AIM OF THE EXERCISE -> Write out the listing below as a numbered list, from the line with "Where should I click to: Click" to the line with "[x=414, y=129]", both included. Leave out blank lines and pictures.

SOURCE RECORDS ->
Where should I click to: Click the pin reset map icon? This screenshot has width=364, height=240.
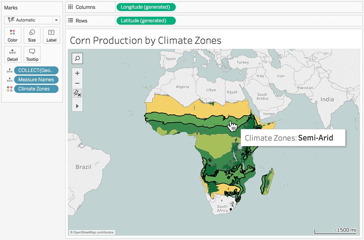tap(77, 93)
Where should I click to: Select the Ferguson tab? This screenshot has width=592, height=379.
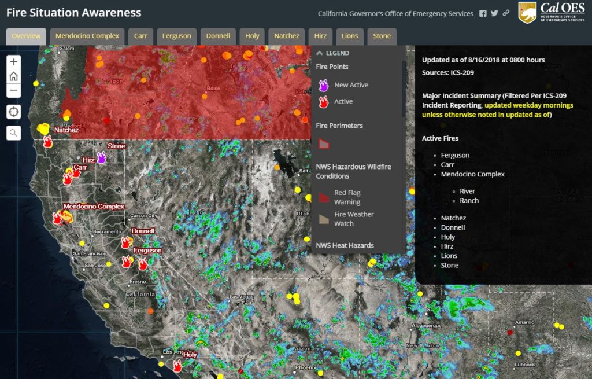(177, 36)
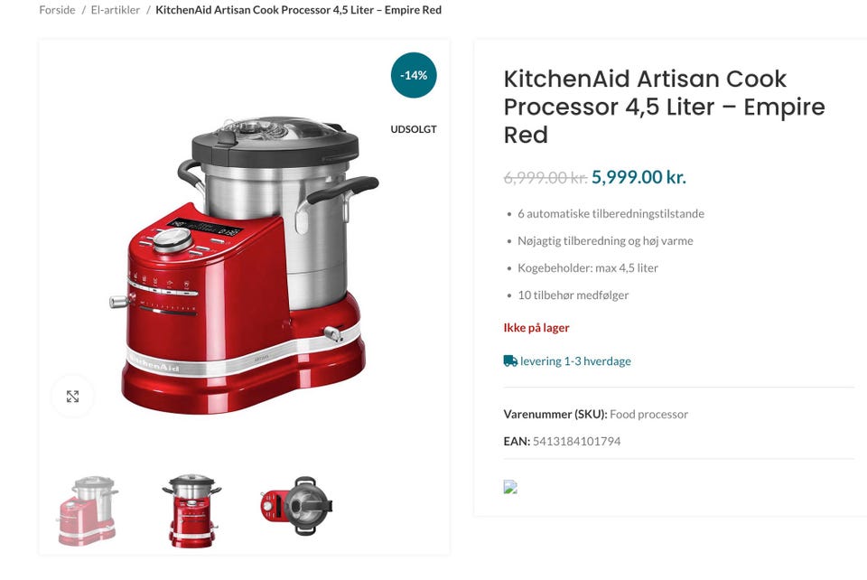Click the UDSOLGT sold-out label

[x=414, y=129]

...

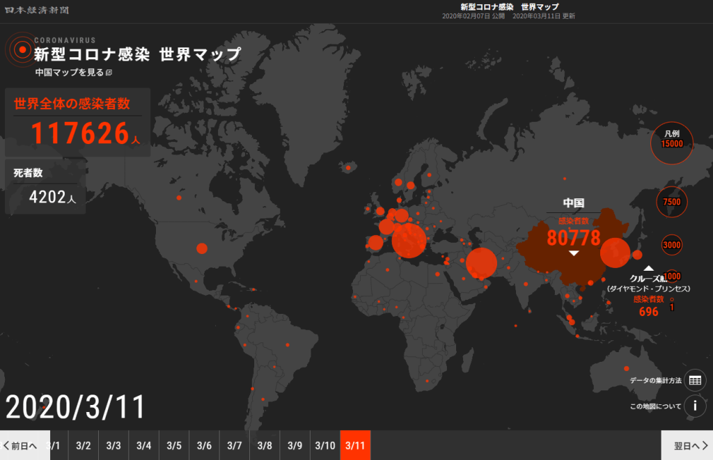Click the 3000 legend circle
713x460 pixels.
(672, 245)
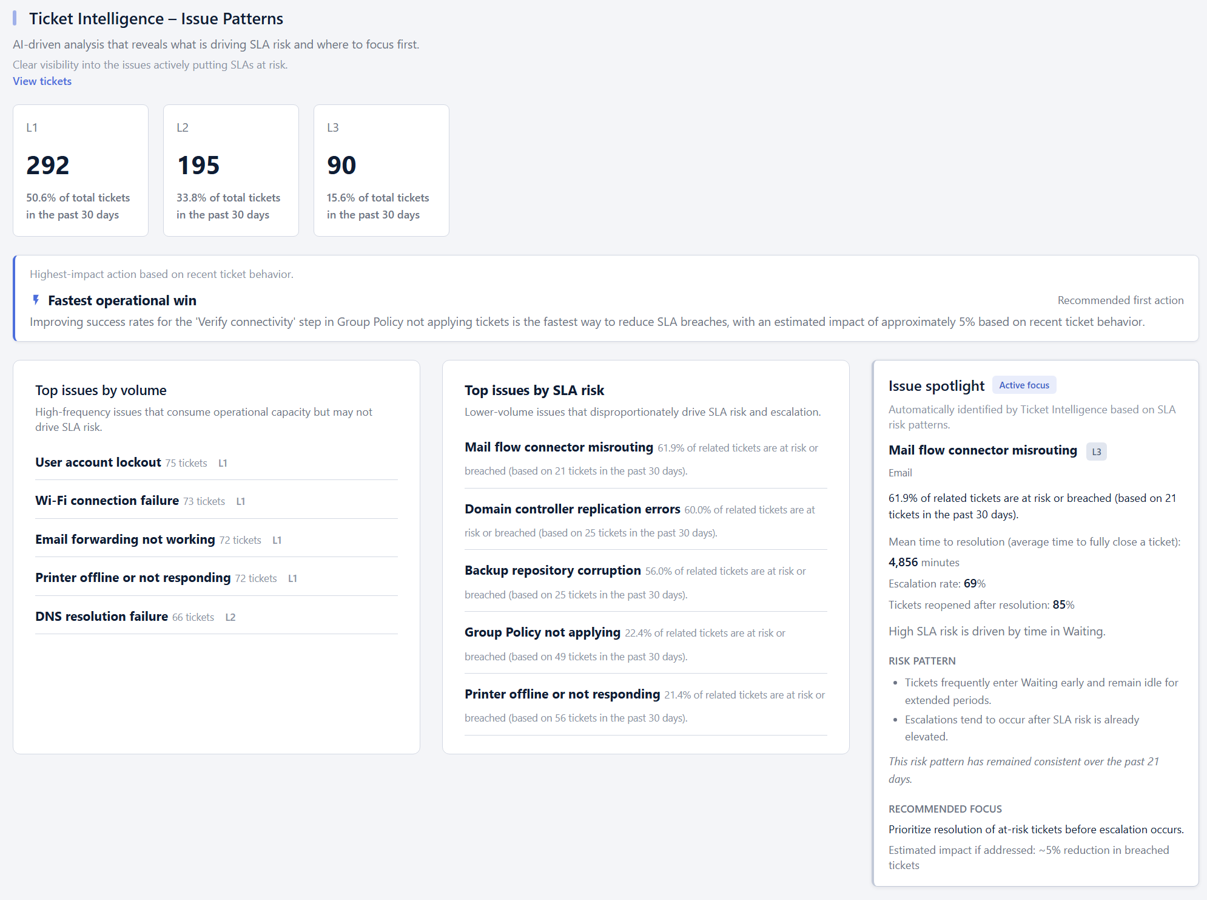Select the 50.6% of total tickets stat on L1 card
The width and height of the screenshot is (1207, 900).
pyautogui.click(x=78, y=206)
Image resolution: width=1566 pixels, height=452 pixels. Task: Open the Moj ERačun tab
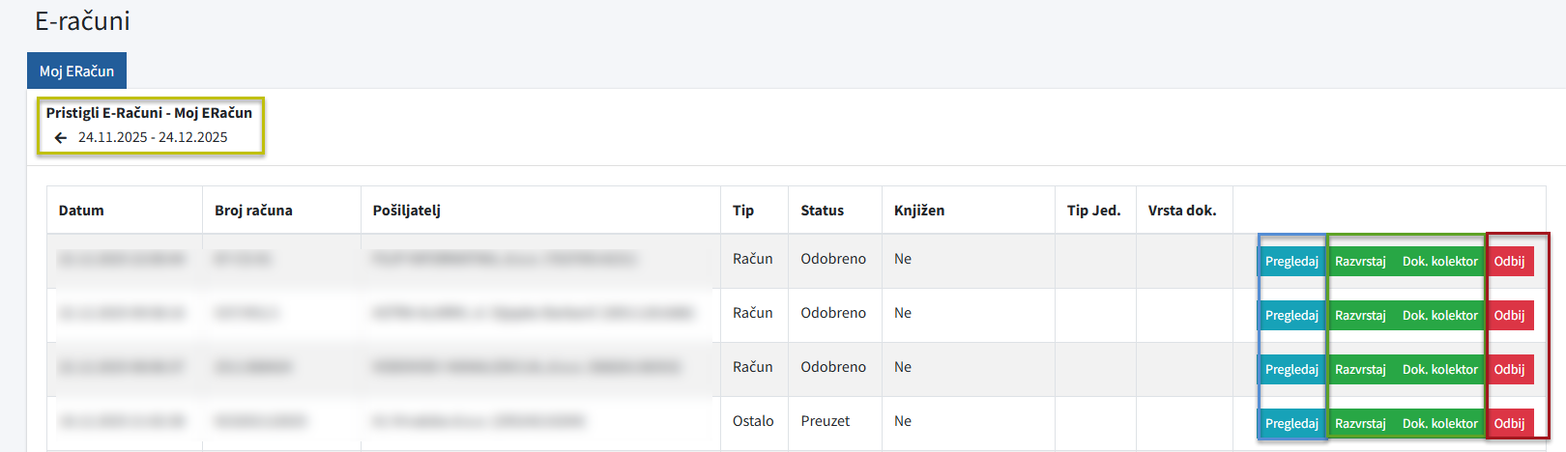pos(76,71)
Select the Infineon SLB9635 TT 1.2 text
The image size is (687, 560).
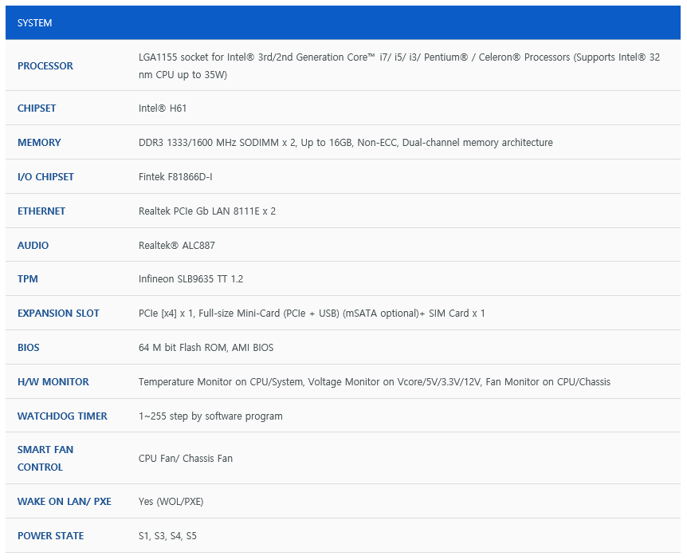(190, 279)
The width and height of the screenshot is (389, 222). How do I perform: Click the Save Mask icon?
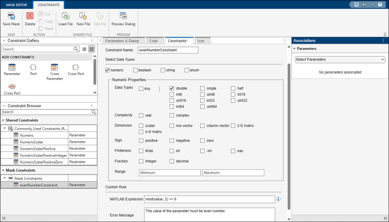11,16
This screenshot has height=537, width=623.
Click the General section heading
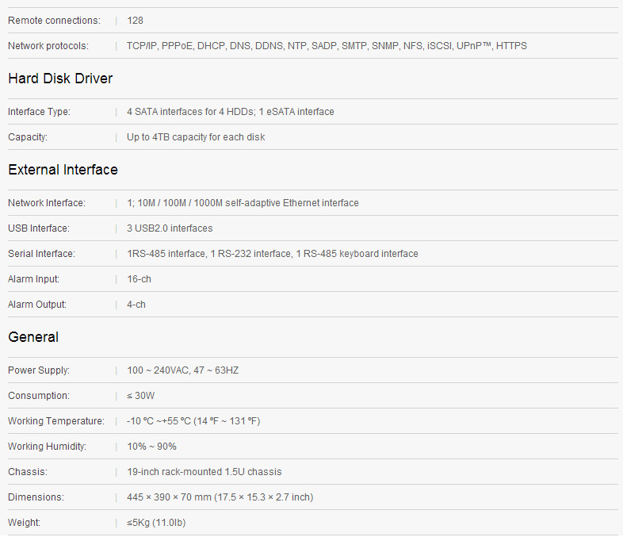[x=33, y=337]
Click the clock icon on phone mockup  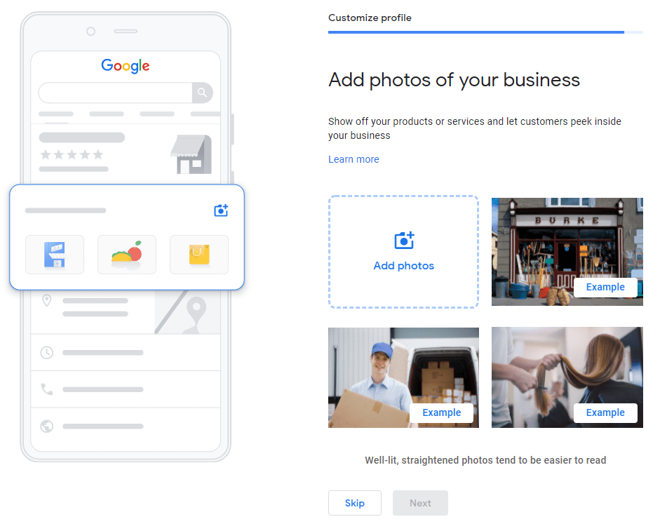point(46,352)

* * *

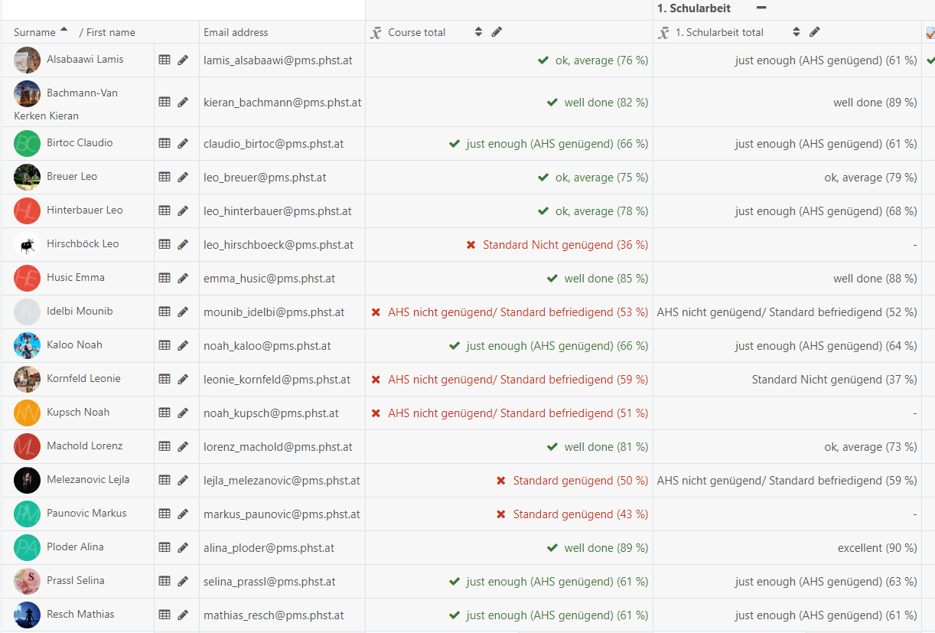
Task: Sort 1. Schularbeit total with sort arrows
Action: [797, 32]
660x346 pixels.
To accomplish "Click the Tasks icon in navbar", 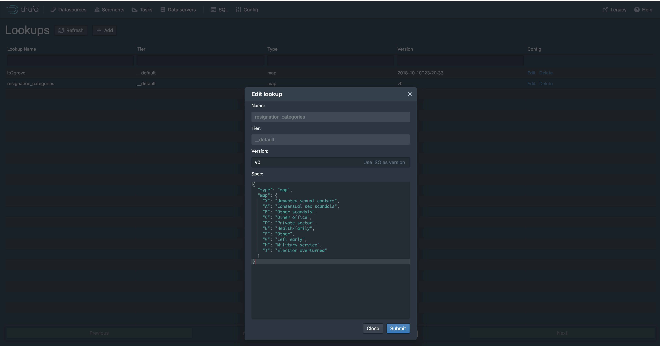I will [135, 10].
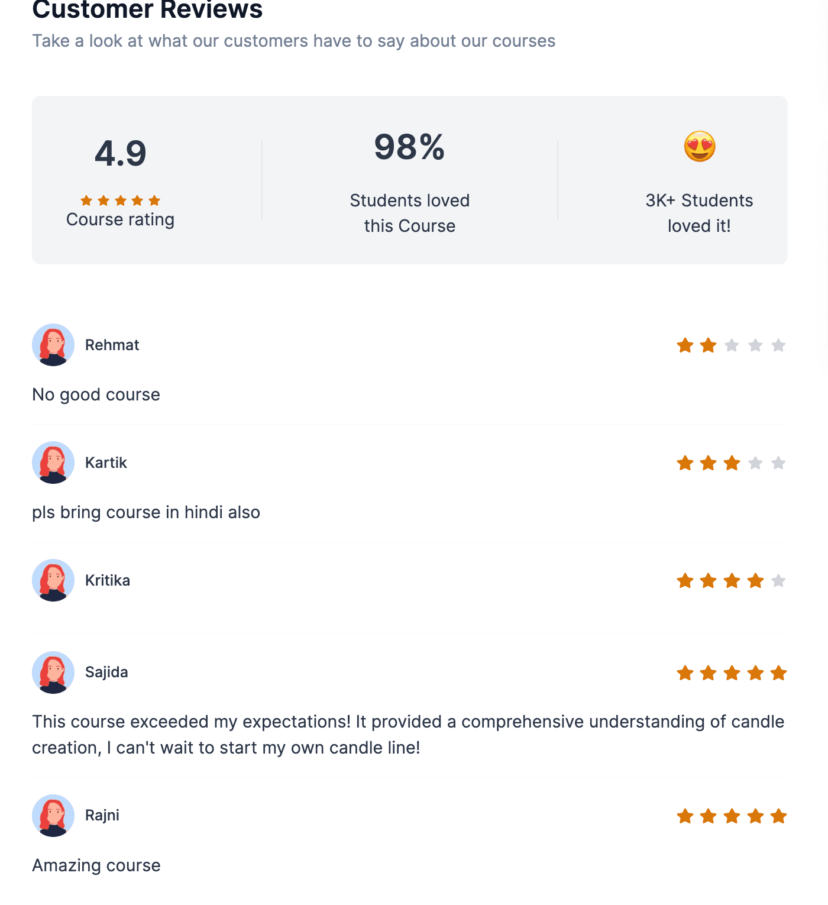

ANSWER TO THIS EXERCISE ->
1. Where should I click to: Click the pin reset map icon? This screenshot has width=364, height=240.
2. tap(77, 93)
3. Where should I click to: Select the Ferguson tab? This screenshot has width=592, height=379.
4. (177, 36)
5. Click the UDSOLGT sold-out label
6. [x=414, y=129]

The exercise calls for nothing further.